__WORK INSTRUCTION__: Copy every line of the entries that includes the word "agent".

__Records excerpted from a collection__:
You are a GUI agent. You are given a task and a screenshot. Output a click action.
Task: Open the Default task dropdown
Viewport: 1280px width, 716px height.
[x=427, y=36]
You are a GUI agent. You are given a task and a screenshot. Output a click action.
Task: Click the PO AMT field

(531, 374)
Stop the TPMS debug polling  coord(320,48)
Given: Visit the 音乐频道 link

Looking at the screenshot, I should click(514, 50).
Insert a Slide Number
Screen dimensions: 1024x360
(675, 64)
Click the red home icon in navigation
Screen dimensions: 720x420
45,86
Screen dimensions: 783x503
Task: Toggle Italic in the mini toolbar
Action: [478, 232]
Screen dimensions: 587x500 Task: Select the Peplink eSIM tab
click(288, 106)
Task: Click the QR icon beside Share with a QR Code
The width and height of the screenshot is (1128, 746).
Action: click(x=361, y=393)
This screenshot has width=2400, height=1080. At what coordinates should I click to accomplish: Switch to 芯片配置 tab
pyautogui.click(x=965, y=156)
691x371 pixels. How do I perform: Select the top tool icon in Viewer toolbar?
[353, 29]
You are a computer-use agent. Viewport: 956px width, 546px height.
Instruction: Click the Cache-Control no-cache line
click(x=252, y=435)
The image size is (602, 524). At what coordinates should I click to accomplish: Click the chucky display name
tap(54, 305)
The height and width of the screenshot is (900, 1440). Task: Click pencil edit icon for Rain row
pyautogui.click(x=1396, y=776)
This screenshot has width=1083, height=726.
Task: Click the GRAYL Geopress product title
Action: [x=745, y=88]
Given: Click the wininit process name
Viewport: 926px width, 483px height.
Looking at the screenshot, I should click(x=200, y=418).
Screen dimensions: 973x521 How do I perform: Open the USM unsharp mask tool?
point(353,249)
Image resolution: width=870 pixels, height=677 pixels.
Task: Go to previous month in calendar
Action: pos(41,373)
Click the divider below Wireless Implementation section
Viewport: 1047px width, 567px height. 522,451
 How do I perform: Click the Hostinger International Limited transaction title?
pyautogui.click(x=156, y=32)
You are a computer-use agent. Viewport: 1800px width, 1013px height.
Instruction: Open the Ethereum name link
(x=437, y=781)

__EXERCISE ANSWER__:
You are a GUI agent. You are given a task and a screenshot. Output a click action.
You are a GUI agent. You are given a task and a screenshot. Output a click action.
You are a computer-use agent. Viewport: 956px width, 546px height.
You are a computer-use agent. Viewport: 1800px width, 1013px height.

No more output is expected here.